Days 7–9 · the Calm Sea · ★★★★☆
Three days on an ocean liner (yes, there's an ocean)
There is an ocean. Of course there's an ocean — it's a world — but knowing that and standing at a railing watching a flat sea run to the edge of sight are very different things. I booked passage on an ocean liner, a proper grand old one, brass and timber and deck chairs, because when a civilisation offers you a three-day crossing you say yes.
The sailing itself is pure holiday. Slow mornings, enormous breakfasts I didn't pay for, long afternoons watching the wake. The sea is alive with things I won't pretend to have identified — something broached off the bow on the second evening, vast and unbothered, and the crew waved at it like an old neighbour. The water just keeps going; with no curve to the world, the horizon sits dead flat and impossibly far, and at night the sea and the dark sky above blur into one continuous patient nothing.
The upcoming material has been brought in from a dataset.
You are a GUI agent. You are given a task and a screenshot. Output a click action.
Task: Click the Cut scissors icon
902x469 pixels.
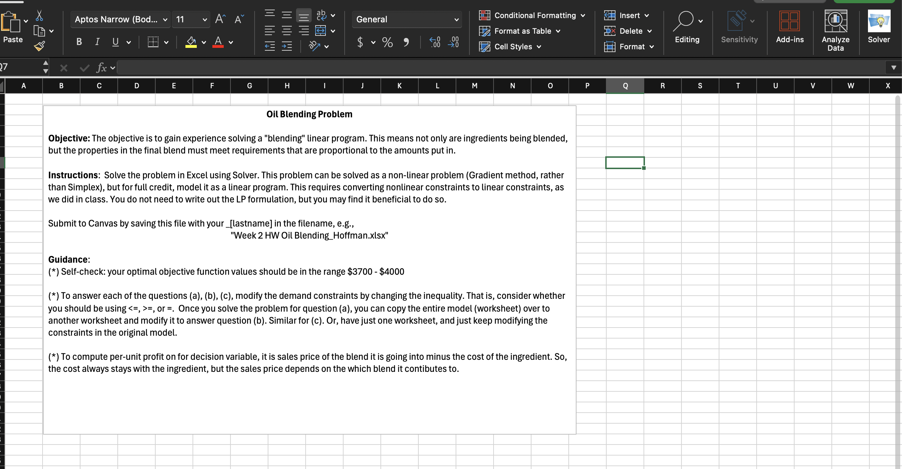(x=40, y=16)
Then, on the third day, the destination: a harbour city stacked up its hillsides in tiers of warm light, the kind of skyline that makes you gasp out loud on a public deck and not care. Because the world's flat, you don't get the slow Earth-style reveal of a coastline rising bit by bit — the whole city is simply there, all at once, the moment it's close enough to see. Disembarking into it, jet-lagged and salt-stiff and grinning, was one of the best half-hours of my life. Would I cross again? In a heartbeat. Bring a book you won't finish.